In recent polls, it usually trails the Conservatives, sometimes by as much as ten per cent. Party membership has also been in decline for some time and might now be as low as 400,000, while the hoped-for activism at the grass-roots has not materialised on a significant scale.


The most tangible sign of Corbynism’s limitations on the ground has however been the failure of supporters to trigger the deselection of Corbyn’s greatest critics in the Commons. This means that whatever the result of the next election, most Labour MPs will be Corbyn-sceptics. More worryingly for the Labour leader, he won the Brexit vote in the face of opposition from many of his own partisans and was forced to turn it into a vote of confidence in his leadership. Even then, some called foul at the arm-twisting. Jon Lansman, whose Momentum normally serves as the leader’s Praetorian Guard, made public his criticisms of the process. The MP Clive Lewis, who fought hard for Labour to commit to Remain despite once being a keen Corbynite went much further, declaring his disillusion with his leader and calling for a new kind of radical movement in the party.

Divisions between Corbyn’s top advisors also emerged when news of the resignation of Andrew Fisher, the leader’s policy chief and long-time confidant, leaked to the press.
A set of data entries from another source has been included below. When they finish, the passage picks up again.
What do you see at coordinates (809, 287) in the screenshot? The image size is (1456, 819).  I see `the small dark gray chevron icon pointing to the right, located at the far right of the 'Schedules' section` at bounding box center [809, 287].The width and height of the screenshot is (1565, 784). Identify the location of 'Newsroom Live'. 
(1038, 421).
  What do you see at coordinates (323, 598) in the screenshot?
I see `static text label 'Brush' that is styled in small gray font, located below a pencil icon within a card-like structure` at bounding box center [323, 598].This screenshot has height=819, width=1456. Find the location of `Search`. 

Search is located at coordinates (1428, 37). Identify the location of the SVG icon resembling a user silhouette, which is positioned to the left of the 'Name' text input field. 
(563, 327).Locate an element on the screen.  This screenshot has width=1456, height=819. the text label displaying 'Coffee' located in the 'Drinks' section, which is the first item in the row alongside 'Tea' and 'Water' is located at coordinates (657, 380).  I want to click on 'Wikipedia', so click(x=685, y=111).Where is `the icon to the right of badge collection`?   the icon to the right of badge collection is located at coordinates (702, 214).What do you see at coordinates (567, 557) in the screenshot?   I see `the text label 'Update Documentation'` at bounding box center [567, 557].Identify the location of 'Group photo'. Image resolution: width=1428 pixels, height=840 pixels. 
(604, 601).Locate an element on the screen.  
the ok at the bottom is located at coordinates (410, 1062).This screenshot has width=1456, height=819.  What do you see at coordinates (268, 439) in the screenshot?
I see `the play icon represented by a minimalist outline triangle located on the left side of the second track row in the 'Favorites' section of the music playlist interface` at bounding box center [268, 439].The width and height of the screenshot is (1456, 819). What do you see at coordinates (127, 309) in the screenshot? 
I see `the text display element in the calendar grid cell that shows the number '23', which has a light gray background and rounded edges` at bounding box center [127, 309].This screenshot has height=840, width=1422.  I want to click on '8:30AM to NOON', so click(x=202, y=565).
Fisher’s resignation note reportedly complained of a ‘lack of professionalism, competence and human decency’ within Corbyn’s office but even more damningly admitted he believed Labour could not win the next election.

While an imminent election cast its shadow over Labour’s conference nobody was quite sure when it would be held. The likeliest scenario however is that Boris Johnson will resign after failing to get a deal at the EU’s 19 October summit leading a temporary government to extend the Brexit date till January as a precursor to calling an election. In those circumstances, thanks to winning his vote at conference, Corbyn will present himself as the man of reason standing between the Conservatives and the Liberal Democrats, the two implacable parties of Leave and Remain. He will offer voters the chance to vote in a confirmatory referendum on a Labour Brexit deal which he hopes to conclude in three months. Labour as a party – and he as its leader – will however contest the election uncommitted to a Leave or Remain position. The many Labour Remainers figure this an electorally disastrous position, believing that to be neutral about Brexit, when Britons consider it the most important issue facing the country, would see Labour lose votes to the Liberal Democrats and Greens.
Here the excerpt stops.